BAGHDAD, Iraq — As Iraqi parliamentarians struggled over the past week with exactly how democratic they really want to be, it was telling that the brightest spot of democracy and certainly the savviest public relations campaign was playing out across town in Sadr City.
Members of parliament for the past two weeks have been trying to pass an election law that would pave the way for national elections by the end of January, which are wanted by the voters and required by the Constitution. A vote Thursday became bogged down in a dispute over how voting would take place in Kirkuk, the city disputed by Kurds, Arabs, Turkmen and every other group that wants to lay claim to its oil and historic homelands. It stalled again on Monday.
The delay has so alarmed both the U.S. and the U.N. that they’ve both issued statements urging parliament to get its act together and pass the law. The U.S. has been so fixated on the January elections that worry over the timing and type of elections has eclipsed the almost unspoken fear lurking in the background that elections done badly could be even more destabilizing than no vote at all.
In the midst of the parliamentary disarray, followers of Muqtada al-Sadr last week were happy to step into the breach as a beacon of sorts of the kind of democracy that they gleefully pointed out they were upholding.
While parliament struggled with the concept of an electoral system where voters know who the candidates are, tens of thousands of people in Sadr City crowded into polling stations for Baghdad’s first ever primary, deciding who should run in the national elections.
Apart from being over 35 and holding a college degree, the only other requirement for candidates was that they had never worked with the Americans.
Groups of young men, who said they were there because Sadr had ordered them to vote, cast their ballots and then dipped their index fingers in purple ink before raising them aloft in what has become the equivalent in Iraq of raising a middle finger to the rest of the region.
As much as Iraq has gotten beyond the sectarian violence in which the country almost tore itself apart two years ago, Sunni and Shiite politics still matter very much here. The Kurds, pivotal now to almost every major development in national politics, remain almost a side issue in that orbit in which Sunnis and Shiites still grapple with what kind of country they have now.
“Not a single one of them has ever said he was sorry for the things they did,” said an advisor to Shiite Prime Minister Nouri al-Maliki, talking about the former Baathist officials that put their stamp on this country for so long.
It is, as officials point out, a very young democracy — perhaps reason enough for being badly behaved.
The core decision by members of parliament is over whether to reform the election law used in 2005 in a much more violent Iraq when voters were told only the parties and not the candidates. An ‘open list’ would allow voters to choose specific candidates but runs the risk of voting out of office members of parliament considered inefficient or corrupt.
“All of them want a closed list but no one is willing to say it publicly,” said a senior Iraqi official.
Adding moral sway to the argument for an open list was a call by the revered Shiite cleric the Grand Ayatollah Ali al-Sistani that voters know what candidates they are choosing. A closed list would likely result in a substantial Shiite boycott of the poll, following provincial elections this January in which only a little over half of voters turned out in major cities.

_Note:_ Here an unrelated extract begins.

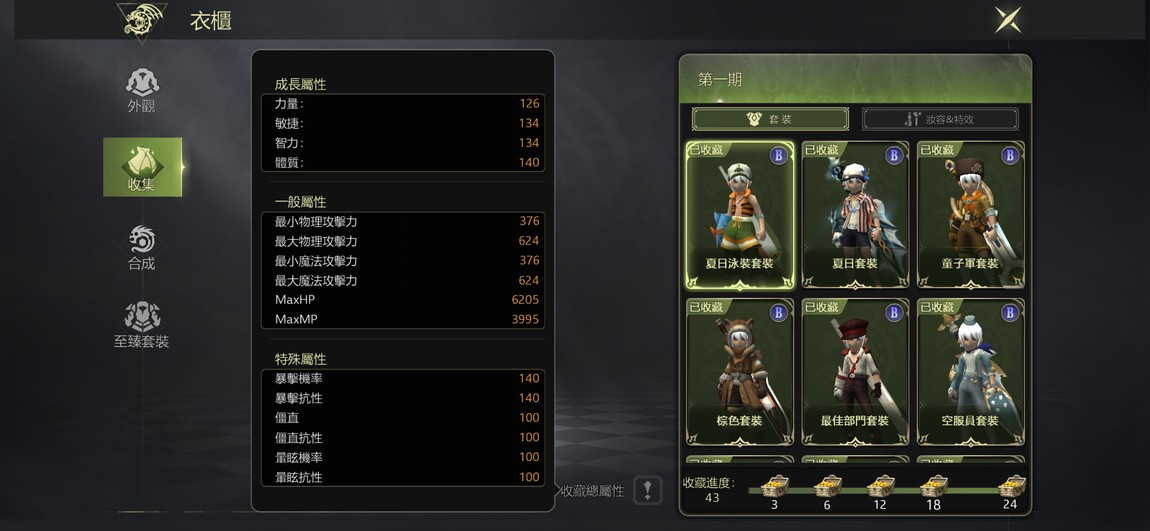
Task: Select the 夏日泳裝套裝 costume card
Action: tap(739, 215)
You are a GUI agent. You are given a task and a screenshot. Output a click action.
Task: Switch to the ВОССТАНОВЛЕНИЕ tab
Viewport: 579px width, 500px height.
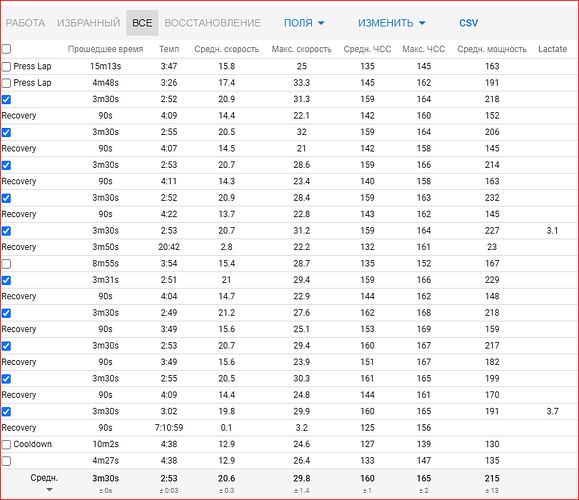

U.S. and Iraqi officials believe this election is crucial to forming a more representative government that would provide the kind of stability that will, among other things, let U.S. forces leave a country that isn’t falling apart.
There are a lot of reasons why this election needs to work. Sunni Iraqis boycotted the 2005 elections and remain significantly underrepresented in politics. Turning former Sunni and Shiite insurgent groups into political players has been one of the cornerstones of reconciliation here.
One of the only things that is clear is that with so many political alliances at play, the coalitions that will determine how power is shared likely won’t take shape until after the elections.
Maliki has broken with his traditional Shiite partners who helped bring him to power, declining to join them in a new coalition that did not guarantee him the leadership. Sunnis whom the U.S. has encouraged to band together to increase their political chances still remain apart. And the Kurds, for now, are hedging them bets.
Senior U.S. officials believe that it could take five to six months after the January elections until coalitions are decided and a government is seated. In between is the dangerous part.
With a U.S. military now subordinate to a sovereign government and with still fragile security, a government in transition could well be a problematic partner.